**** Information given
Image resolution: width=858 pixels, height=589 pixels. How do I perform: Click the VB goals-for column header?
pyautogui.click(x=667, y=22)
********
**** Information given
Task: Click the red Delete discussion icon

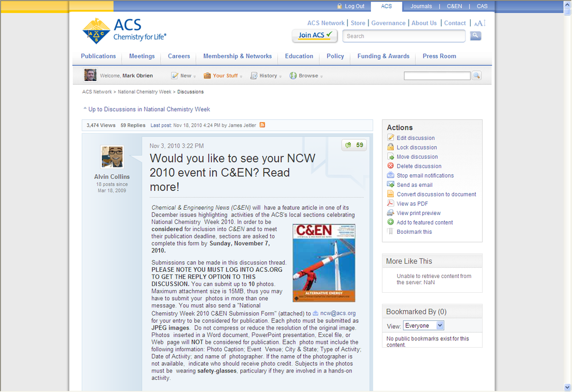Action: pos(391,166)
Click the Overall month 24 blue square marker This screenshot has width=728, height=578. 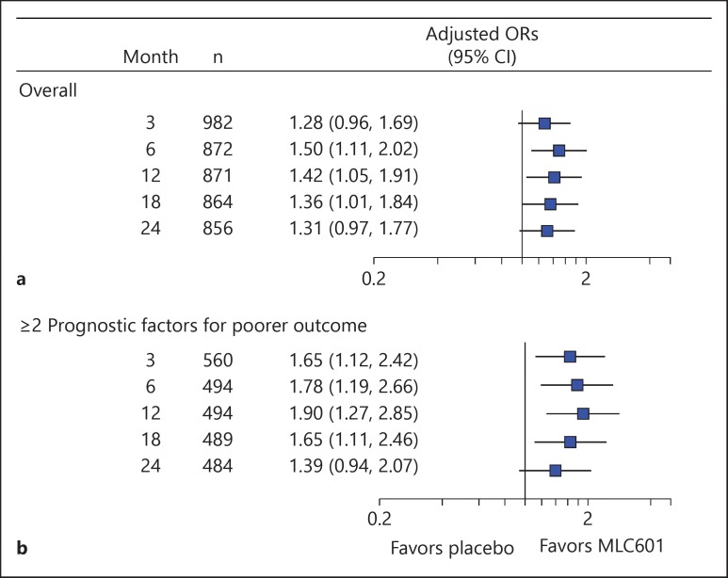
********
**** Information given
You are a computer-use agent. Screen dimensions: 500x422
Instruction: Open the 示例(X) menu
********
Taking the entries above, copy word for word the lines from the one with "Task: Click the red Delete discussion icon" up to and including the one with "Click the Overall", without any picture.

Task: Click the red Delete discussion icon

Action: pos(391,166)
Click the Overall month 24 blue square marker This screenshot has width=728, height=578. 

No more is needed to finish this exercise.